Padre Elílio de Faria Matos Júnior

Sabemos que o Concílio Vaticano II nos pede um espírito ecumênico e o cultivo de boas relações com os cristãos separados de Roma, a fim de que a atuação da graça possa encontrar em nossas boas disposições o terreno em que trabalhar para a união efetiva de todos aqueles que creem no Senhor Jesus como Deus e homem e Salvador do gênero humano, ele que nos revelou o rosto de Deus e o dinamismo que caracteriza a essência divina, o circuito de amor entre o Pai e o Filho, cuja expressão é o Espírito Santo. Santo Agostinho falava do Amante, do Amado e do Amor.

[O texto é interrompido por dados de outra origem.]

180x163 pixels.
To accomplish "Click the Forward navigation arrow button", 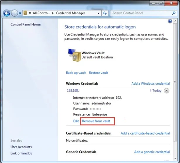I will (x=14, y=13).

O ecumenismo é de todo justificado, desde que não caia num falso irenismo. Devemos procurar corrigir muitos preconceitos e fazer um esforço para entender as razões da outra parte, sem que isso implique renunciar ao que deve ser mantido como fundamental. No plano das ações concretas, o ecumenismo encontra uma via bem mais larga e promissora, se bem que não possa faltar o diálogo em nível doutrinal, uma vez que reconhecemos a importância, não só da ortopraxis, mas também da ortodoxia.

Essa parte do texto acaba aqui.